A new defense team represented Temple, and the Harris County District Attorney’s Office requested the state Attorney General’s Office act as special prosecutors in the case.
“We wanted a verdict, we wanted finality for the family. But I would rather have a conscious, legitimate verdict than one that violated their conscience,” said prosecutor Lisa Tanner, of the Texas Attorney General’s Office. “I’m mostly still very, very happy that they found him guilty again for a second time.”
Belinda Temple, 30, was found shot to death in her master bedroom closet on Jan. 11, 1999. Her husband has always maintained he came home that afternoon with his 3-year-old son to find his wife dead amid a burglary. Defense attorneys claimed the murder was carried out by a teenage neighbor, a story which jurors rejected.
Testimony in Temple’s retrial began July 8, with family members of both Belinda and David stationing themselves on court benches almost daily until the mistrial one month later.
David Temple’s defense attorney and family members say they believe in his innocence. While arguing for a lower sentence Wednesday, Schneider mentioned Temple had already served almost 10 years in prison, a fact that was meant to be unknown to jurors throughout the trial.
Tanner said Schneider’s mention of that prison time could have influenced jurors in deliberations, but declined to reveal specifics of what jury members told attorneys after the trial. The panel left the courthouse after being dismissed and did not make themselves available to reporters.

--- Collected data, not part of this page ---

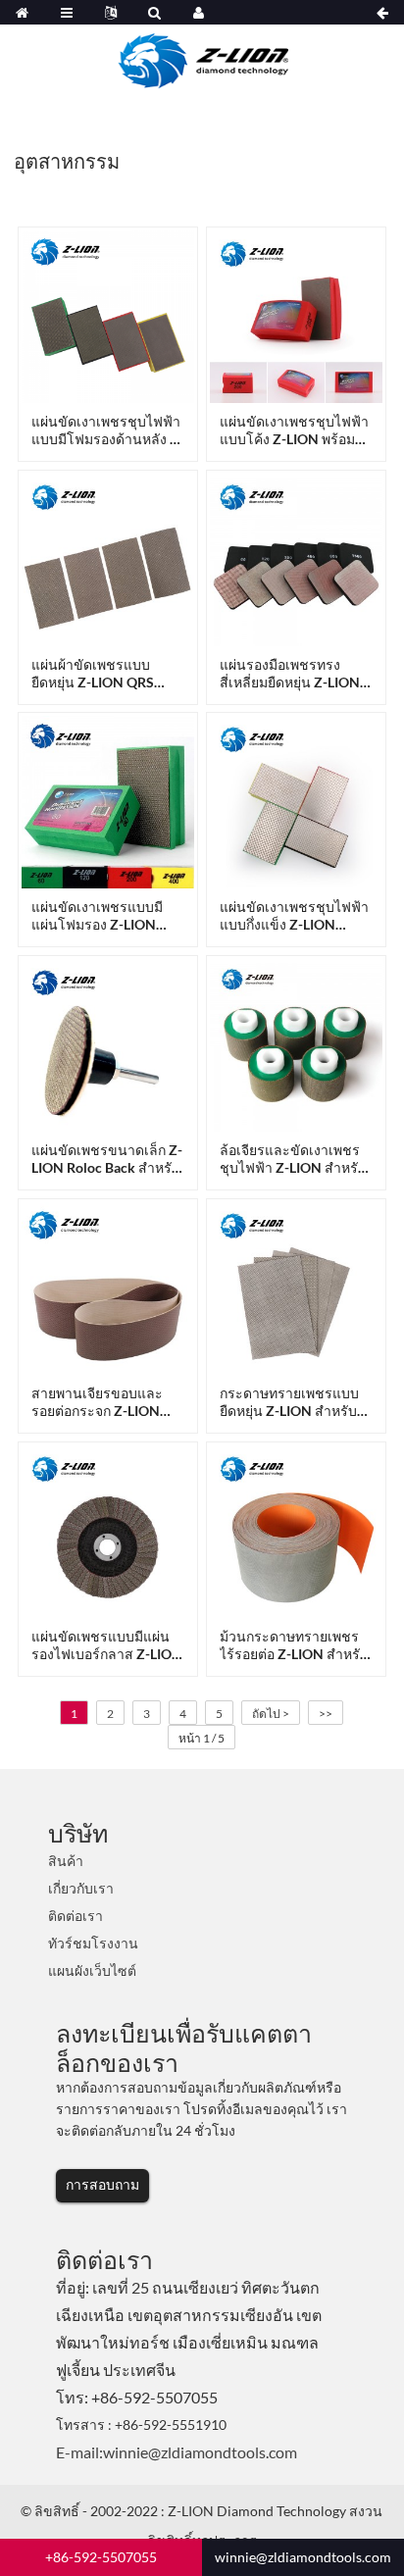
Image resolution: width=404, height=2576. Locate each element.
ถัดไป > (270, 1713)
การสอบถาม (102, 2184)
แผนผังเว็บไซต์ (92, 1970)
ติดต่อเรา (75, 1915)
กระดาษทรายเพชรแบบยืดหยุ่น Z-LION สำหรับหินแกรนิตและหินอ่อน (289, 1402)
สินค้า (65, 1860)
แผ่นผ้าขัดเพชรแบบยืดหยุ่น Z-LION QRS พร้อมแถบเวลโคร (92, 673)
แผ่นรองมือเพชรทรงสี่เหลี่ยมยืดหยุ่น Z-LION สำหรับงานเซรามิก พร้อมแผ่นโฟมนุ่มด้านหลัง (295, 673)
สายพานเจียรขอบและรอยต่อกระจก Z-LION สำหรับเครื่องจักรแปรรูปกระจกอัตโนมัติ (103, 1402)
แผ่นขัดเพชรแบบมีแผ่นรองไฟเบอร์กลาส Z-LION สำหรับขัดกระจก (106, 1645)
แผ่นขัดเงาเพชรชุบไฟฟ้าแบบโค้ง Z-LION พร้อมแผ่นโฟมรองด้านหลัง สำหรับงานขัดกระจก (294, 430)
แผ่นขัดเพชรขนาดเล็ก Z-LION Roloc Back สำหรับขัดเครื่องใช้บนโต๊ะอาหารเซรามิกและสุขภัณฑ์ (106, 1159)
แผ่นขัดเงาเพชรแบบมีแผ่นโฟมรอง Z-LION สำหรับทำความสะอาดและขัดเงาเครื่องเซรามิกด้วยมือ (101, 916)
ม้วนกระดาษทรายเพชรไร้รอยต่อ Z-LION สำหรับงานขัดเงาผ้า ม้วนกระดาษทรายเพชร (294, 1645)
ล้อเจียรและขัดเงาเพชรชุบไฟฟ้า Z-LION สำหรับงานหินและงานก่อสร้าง (293, 1159)
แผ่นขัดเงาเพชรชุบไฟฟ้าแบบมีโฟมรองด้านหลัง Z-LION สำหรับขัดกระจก (107, 430)
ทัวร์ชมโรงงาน (93, 1943)
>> (325, 1713)
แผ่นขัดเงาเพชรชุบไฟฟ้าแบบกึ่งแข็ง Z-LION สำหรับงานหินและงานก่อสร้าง (294, 916)
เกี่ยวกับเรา (81, 1888)
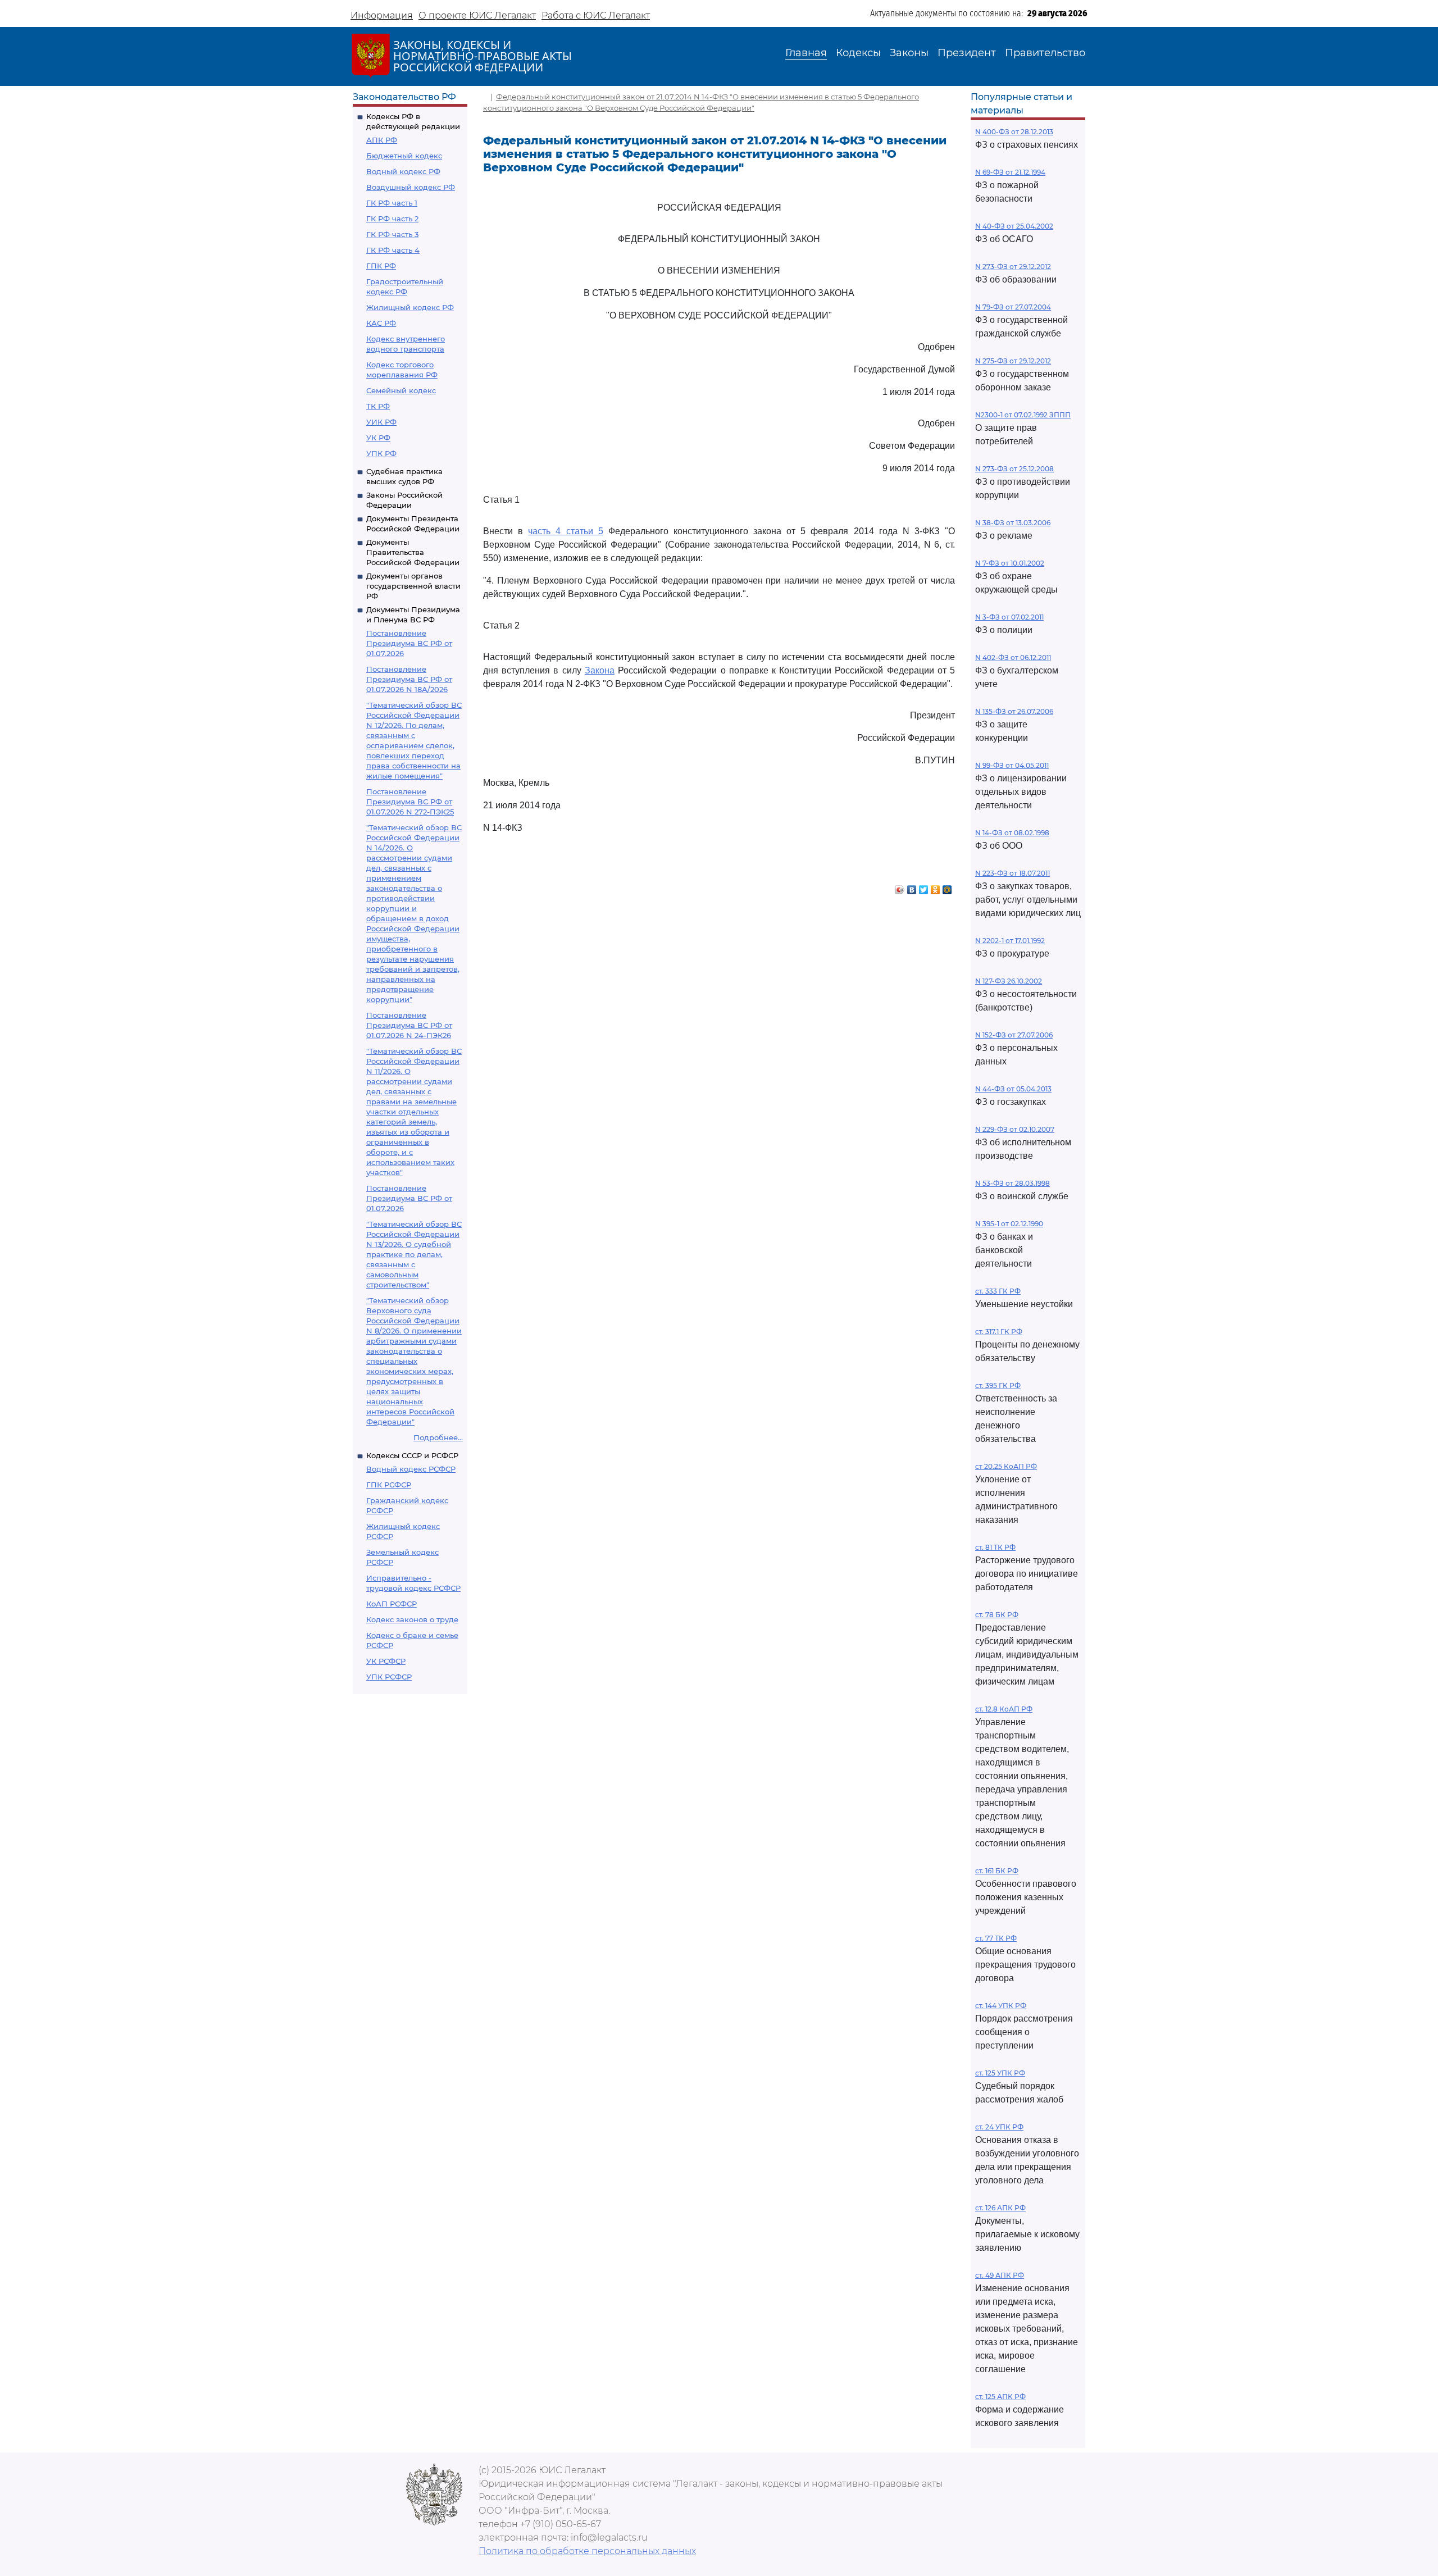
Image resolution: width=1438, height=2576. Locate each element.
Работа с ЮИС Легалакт (595, 15)
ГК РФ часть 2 (392, 218)
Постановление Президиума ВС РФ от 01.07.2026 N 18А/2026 (409, 679)
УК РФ (378, 437)
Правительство (1045, 53)
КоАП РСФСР (391, 1603)
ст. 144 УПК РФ (1000, 2005)
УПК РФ (381, 453)
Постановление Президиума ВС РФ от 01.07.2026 (409, 643)
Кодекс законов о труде (412, 1619)
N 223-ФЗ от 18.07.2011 (1012, 873)
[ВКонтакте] (912, 886)
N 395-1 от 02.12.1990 (1009, 1223)
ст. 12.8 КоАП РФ (1003, 1709)
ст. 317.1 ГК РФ (998, 1331)
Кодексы (858, 53)
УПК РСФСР (389, 1676)
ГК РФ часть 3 (392, 234)
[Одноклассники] (935, 886)
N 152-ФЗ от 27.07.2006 (1014, 1035)
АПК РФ (381, 139)
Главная (806, 53)
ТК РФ (378, 406)
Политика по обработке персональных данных (587, 2551)
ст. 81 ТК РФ (995, 1547)
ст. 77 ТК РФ (996, 1938)
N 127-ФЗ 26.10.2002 (1008, 981)
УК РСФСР (386, 1660)
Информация (382, 15)
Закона (600, 670)
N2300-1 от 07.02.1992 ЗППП (1023, 415)
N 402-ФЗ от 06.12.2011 (1013, 657)
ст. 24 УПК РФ (999, 2127)
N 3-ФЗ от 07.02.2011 (1009, 617)
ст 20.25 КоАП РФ (1006, 1466)
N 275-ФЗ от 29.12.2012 (1013, 361)
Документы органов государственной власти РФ (413, 585)
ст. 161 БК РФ (996, 1871)
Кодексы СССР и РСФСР (412, 1455)
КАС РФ (381, 322)
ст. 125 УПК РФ (1000, 2073)
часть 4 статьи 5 (565, 531)
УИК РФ (381, 421)
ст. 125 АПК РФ (1000, 2396)
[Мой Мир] (947, 886)
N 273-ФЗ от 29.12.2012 (1013, 266)
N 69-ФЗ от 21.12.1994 (1010, 172)
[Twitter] (924, 886)
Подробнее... (438, 1437)
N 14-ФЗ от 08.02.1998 (1012, 833)
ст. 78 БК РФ (996, 1614)
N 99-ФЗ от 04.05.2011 (1012, 765)
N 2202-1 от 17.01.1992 (1010, 940)
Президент (967, 53)
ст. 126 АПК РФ (1000, 2208)
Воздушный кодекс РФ (410, 187)
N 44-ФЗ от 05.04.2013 (1013, 1089)
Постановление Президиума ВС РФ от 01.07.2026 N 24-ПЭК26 (409, 1025)
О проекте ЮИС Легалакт (477, 15)
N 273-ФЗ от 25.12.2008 (1014, 469)
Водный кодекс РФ (403, 171)
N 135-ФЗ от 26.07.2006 (1014, 711)
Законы (909, 53)
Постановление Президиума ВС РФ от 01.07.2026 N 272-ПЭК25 (410, 801)
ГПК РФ (381, 265)
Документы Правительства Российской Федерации (412, 552)
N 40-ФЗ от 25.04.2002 (1014, 226)
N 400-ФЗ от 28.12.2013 (1014, 132)
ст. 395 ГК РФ (998, 1385)
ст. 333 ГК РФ (998, 1291)
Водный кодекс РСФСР (411, 1468)
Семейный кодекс (401, 390)
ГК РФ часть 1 (391, 202)
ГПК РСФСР (388, 1484)
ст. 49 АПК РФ (999, 2275)
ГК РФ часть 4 (393, 249)
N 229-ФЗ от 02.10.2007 (1014, 1129)
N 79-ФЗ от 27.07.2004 (1013, 307)
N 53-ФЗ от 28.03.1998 (1012, 1183)
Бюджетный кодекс (404, 155)
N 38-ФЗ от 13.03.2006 (1012, 522)
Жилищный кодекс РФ (410, 307)
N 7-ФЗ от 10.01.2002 (1009, 563)
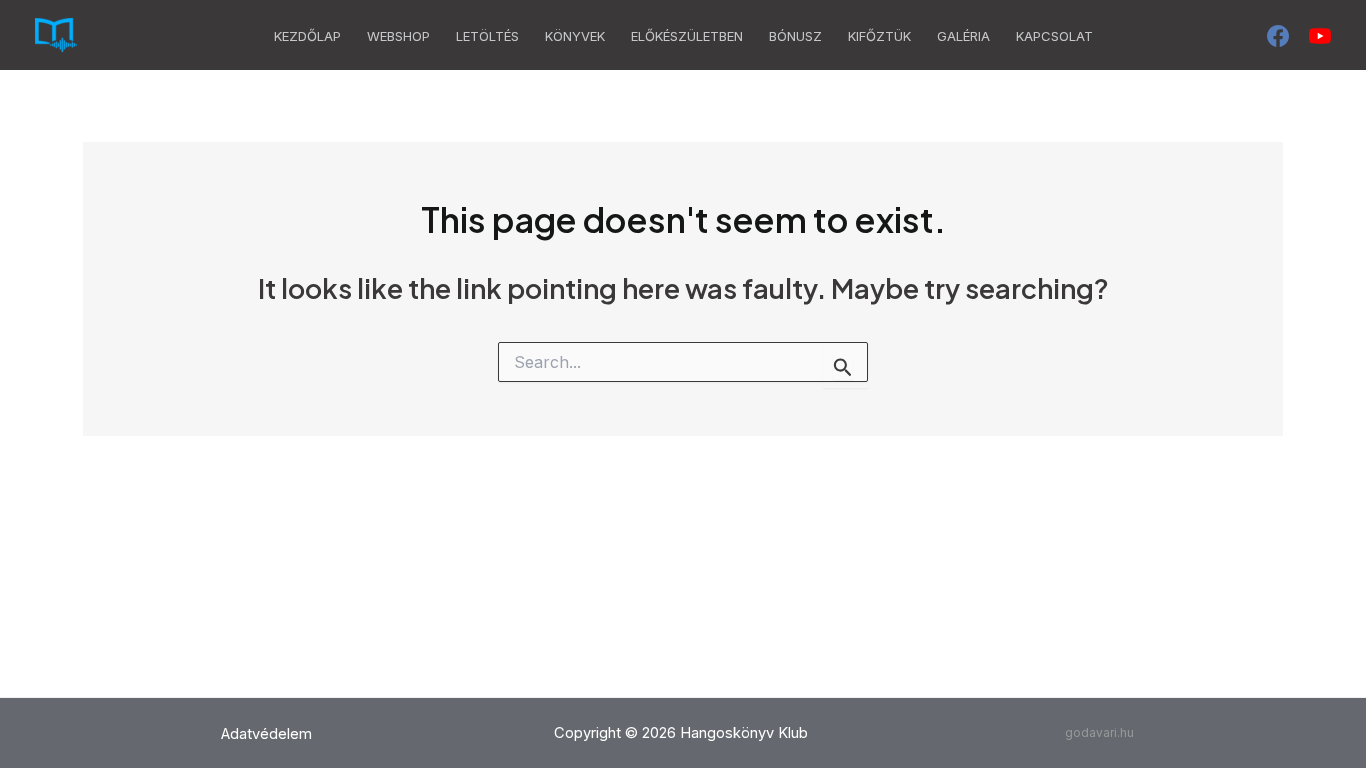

Schneider said the group was deliberating between 10 years to life and “everywhere in between,” but wouldn’t specify whether the 10 jurors who were willing to keep discussing the sentence were in agreement at all.
A new jury panel will hear testimony and evidence all over again before making a sentencing decision. It remains to be seen whether the case will be moved to another county to find less-tainted jurors, given the media coverage of the murder and court proceedings.
Both legal parties agreed a mistrial on sentencing is rare, and Belinda Temple’s family’s spokesman said he thought the outcome was “unprecedented” in Harris County.
Schneider added he doesn’t envision an appeals process ending any time soon. The retrial was made possible when an appeals court found that state prosecutors had withheld reams of information that could have benefited Temple's defense.
Andy Kahan, the family spokesman who is also a longtime victim’s advocate in the Houston area, said Belinda’s relatives are ready to continue the legal fight to get justice for the beloved school teacher and mother.
“They’re disappointed, as you can well imagine, but they’re as tough as nails,” Kahan said. “We’re going to come out blazing whenever this is reset.”